Quand en salle d’audience, j’entends des pères relativement «friqués» se lamenter, se déconsidérer, quand je les vois se rapetisser pour apitoyer le juge afin que les pensions alimentaires mensuelles dues à leurs enfants soient moins élevées que le prix de leurs gueuletons, j’ai la nausée. Et quand par le biais de leurs avocats, ils présentent des attestations d’indigence et des certificats de faillite pour dénier le droit aux aliments à leur progéniture, je me surprends à dire: «Heureux sont les enfants naturels qui ignorent tout de leurs géniteurs». Mais quand certains pères trouvent des lâches pour les aider à déshériter leurs enfants parce que leur mère, n’ayant plus eu les moyens de subvenir à leurs besoins d’enfants en bas âge, a osé demander en justice leur pension alimentaire, on éprouve de la pitié pour ceux qui croient échapper à la puissance divine
– sur terre pour commencer…
Peut-être que Maître Hamadi Snoussi, ancien magistrat et une grande figure de la Conservation Foncière pendant les années 60, quand je sautais encore à la corde, et qui est actuellement avocat et donc défenseur de la veuve et de l’orphelin, a-t-il une réponse aux questions que je me pose, et que tous les enfants du divorce doivent se poser?
– «Abraham alias Ibrahim était-il innocent?».
-«Ismaël, premier fils d’Abraham, serait-il géniteur des victimes d’une marâtre».
Je ne doute pas que notre éminent juriste fera appel aux connaissances de Maître Kamel Gordah, lui aussi ancien magistrat, qui a mangé toute sa vie à la table du plus riche avocat de Tunisie. Les grands esprits se rencontrent. Mais il est évident qu’en cas de défaillance de la mémoire M. Youssef El Oued leur sera d’un grand secours.

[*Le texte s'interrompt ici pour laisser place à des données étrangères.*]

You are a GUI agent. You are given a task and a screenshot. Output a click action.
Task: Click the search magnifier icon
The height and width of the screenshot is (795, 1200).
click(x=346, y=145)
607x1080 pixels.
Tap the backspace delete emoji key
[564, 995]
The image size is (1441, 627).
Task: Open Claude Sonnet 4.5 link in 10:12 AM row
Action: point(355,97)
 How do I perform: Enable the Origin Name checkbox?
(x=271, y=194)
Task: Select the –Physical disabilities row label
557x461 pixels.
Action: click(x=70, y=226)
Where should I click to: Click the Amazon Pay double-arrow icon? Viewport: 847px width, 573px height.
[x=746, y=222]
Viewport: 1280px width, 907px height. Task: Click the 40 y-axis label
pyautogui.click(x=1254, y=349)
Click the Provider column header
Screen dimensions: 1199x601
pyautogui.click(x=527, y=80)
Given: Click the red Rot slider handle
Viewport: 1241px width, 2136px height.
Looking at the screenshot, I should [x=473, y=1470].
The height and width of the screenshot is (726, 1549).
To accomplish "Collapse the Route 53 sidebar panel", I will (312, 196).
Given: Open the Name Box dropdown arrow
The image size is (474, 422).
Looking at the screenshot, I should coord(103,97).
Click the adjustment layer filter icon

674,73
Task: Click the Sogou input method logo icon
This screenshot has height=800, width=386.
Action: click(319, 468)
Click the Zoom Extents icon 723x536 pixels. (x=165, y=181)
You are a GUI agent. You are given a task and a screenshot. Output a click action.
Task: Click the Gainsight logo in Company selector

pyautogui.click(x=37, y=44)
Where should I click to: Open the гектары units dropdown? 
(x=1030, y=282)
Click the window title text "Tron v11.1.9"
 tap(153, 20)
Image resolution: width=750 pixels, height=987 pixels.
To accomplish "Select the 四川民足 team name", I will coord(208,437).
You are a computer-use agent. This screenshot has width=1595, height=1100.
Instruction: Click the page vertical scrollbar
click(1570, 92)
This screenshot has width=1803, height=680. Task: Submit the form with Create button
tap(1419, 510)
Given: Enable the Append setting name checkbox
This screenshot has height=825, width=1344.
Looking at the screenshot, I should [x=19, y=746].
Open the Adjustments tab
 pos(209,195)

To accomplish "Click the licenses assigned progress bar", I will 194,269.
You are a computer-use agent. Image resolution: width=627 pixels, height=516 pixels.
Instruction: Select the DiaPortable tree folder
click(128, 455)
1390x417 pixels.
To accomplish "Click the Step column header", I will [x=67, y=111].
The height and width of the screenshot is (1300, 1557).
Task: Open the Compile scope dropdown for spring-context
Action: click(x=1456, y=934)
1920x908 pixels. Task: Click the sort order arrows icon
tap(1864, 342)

Aujourd’hui les enfants du divorce peuvent bénir le Président Ben Ali pour la loi récente sur le recouvrement de la pension alimentaire arrachée aux pères récalcitrants. Grâce à la bienveillance du Chef de l’Etat à leur égard, ils effectueront leur rentrée scolaire au bras de leurs mères avec des tabliers pimpants et des cartables clinquants. Peu importe si on va à l’école à pied et qu’on a dans le cartable un yoyo. On ne songe qu’au prix d’excellence promis à la maman!